Durante la prigionia subì violenze fisiche e psicologiche, mentre i parenti di Melodia cercavano di imporre ai suoi genitori la “paciata”, un accordo volto a pacificare la vicenda attraverso le nozze riconciliatrici.
All’epoca, l’articolo 544 del codice penale prevedeva che il matrimonio cancellasse il reato di stupro, salvaguardando l’aggressore. E la donna “disonorata” poteva recuperare la sua rispettabilità sposando il suo stupratore.
Franca Viola disse NO. Il suo rifiuto fu un gesto rivoluzionario che scosse l’opinione pubblica e avviò un acceso dibattito che portò, solo nel 1981, all’abolizione di quella norma vergognosa. E oggi?
Secondo i dati di ActionAid, ogni anno nel mondo almeno 12 milioni di minori o giovani donne rischiano un matrimonio precoce e forzato. Anche l’Italia non è esente.

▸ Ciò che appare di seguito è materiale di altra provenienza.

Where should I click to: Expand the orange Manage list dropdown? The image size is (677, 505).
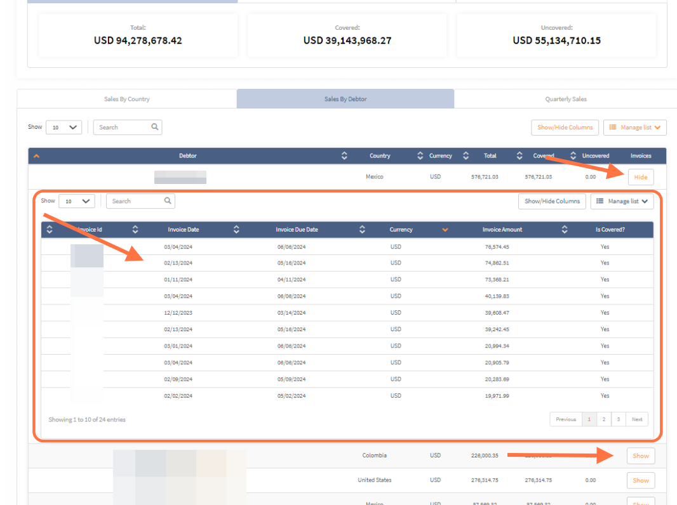(x=634, y=128)
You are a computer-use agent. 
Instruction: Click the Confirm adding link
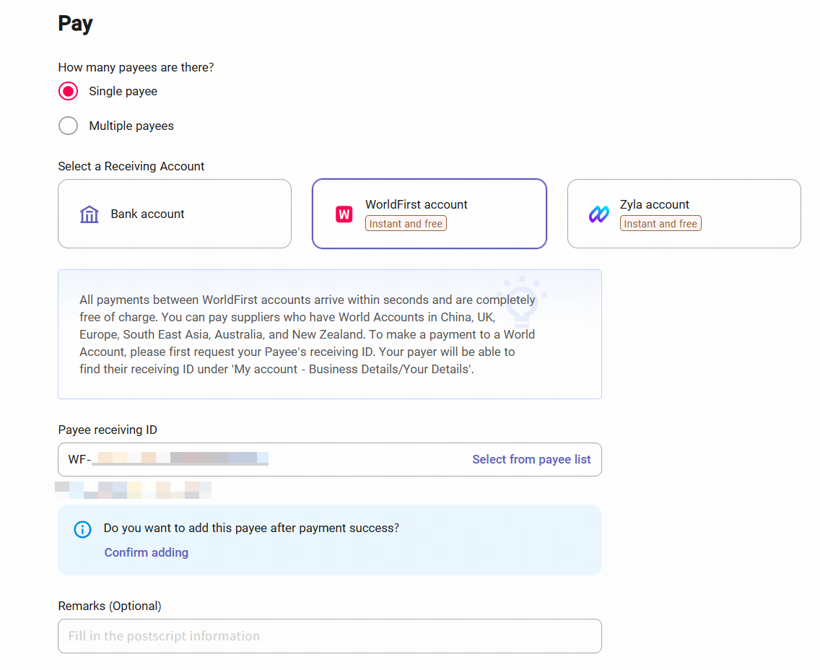(147, 552)
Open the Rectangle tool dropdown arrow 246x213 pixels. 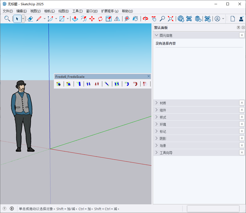[x=67, y=19]
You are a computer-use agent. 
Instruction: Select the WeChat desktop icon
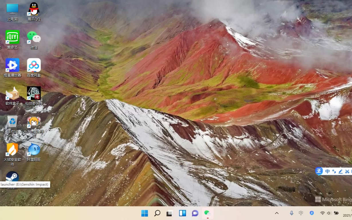pyautogui.click(x=34, y=37)
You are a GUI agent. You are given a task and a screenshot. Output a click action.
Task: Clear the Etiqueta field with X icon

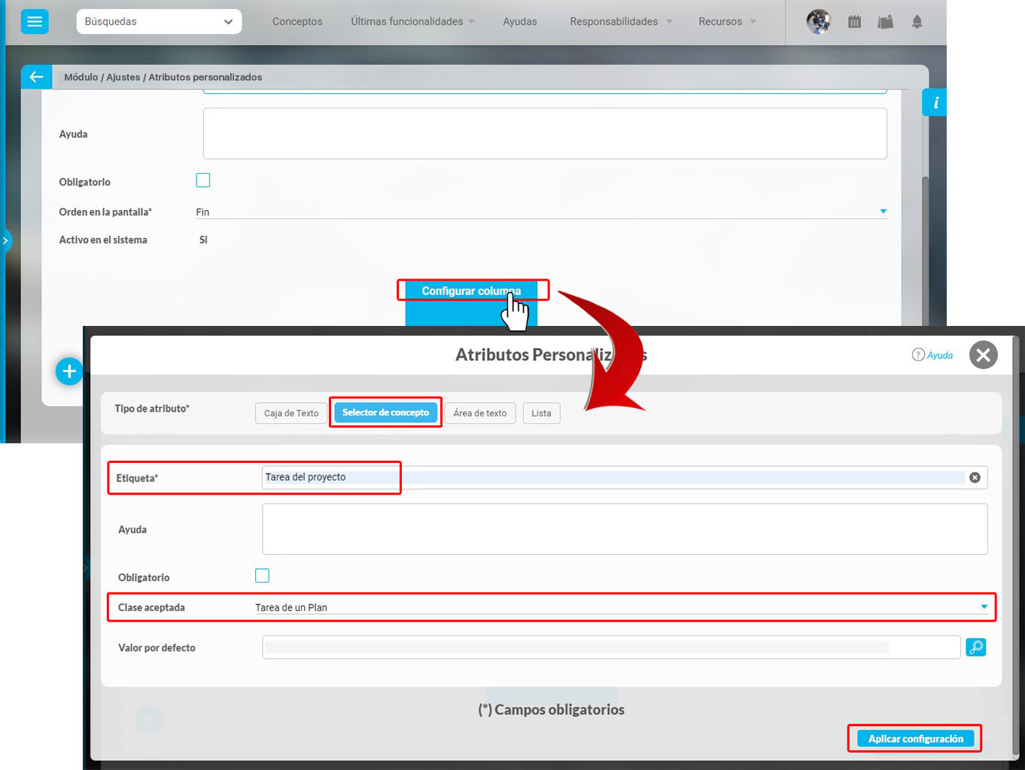pos(975,477)
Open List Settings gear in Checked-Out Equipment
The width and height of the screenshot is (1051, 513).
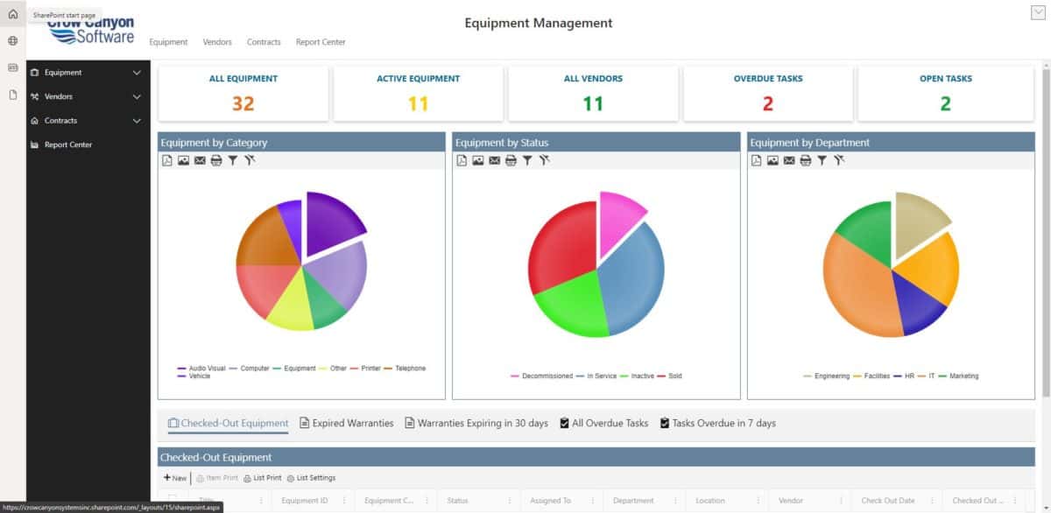pyautogui.click(x=291, y=478)
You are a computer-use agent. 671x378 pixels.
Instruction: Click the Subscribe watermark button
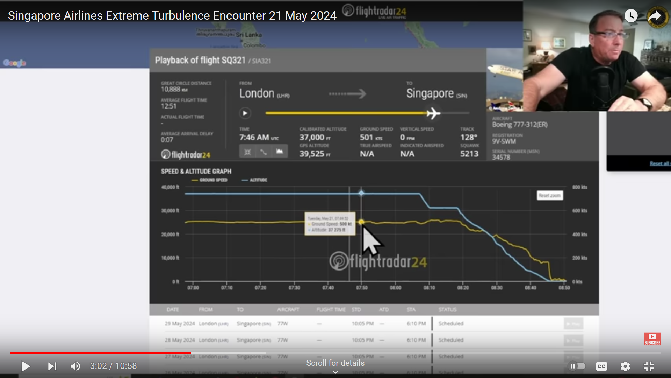(652, 339)
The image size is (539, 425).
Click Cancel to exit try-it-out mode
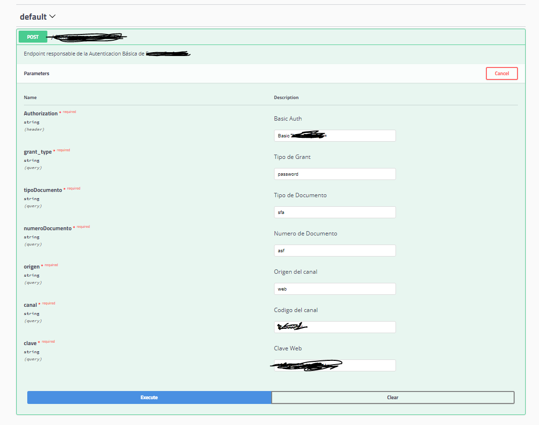[501, 73]
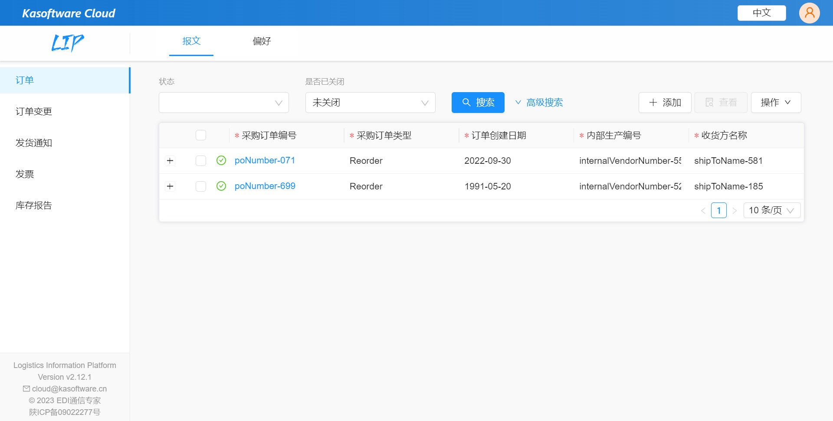This screenshot has height=421, width=833.
Task: Expand details of poNumber-071 row
Action: (170, 160)
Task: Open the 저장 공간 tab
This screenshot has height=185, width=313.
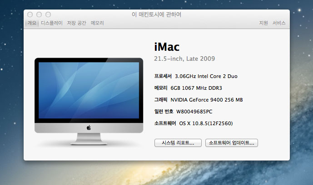Action: pyautogui.click(x=77, y=23)
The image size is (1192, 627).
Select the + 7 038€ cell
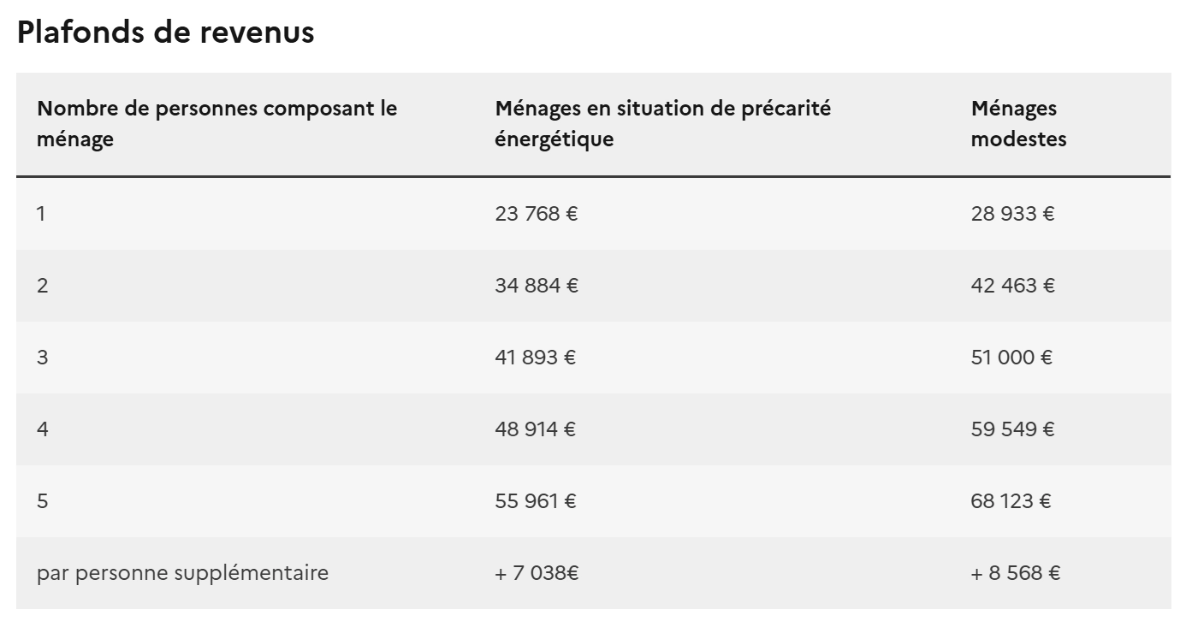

Nel 2023 la polizia ha raccolto 28 denunce, ma si stima ogni anno circa 2.000 bambine e ragazze siano a rischio di matrimoni forzati.
In Italia sono a rischio soprattutto ragazze straniere o di origine straniera, come nel caso del femminicidio di Saman Abbas, la diciottenne italiana di origine pakistana strangolata dai propri familiari nel 2021 perché aveva rifiutato un matrimonio combinato e gettato, secondo loro, «disonore» sulla famiglia.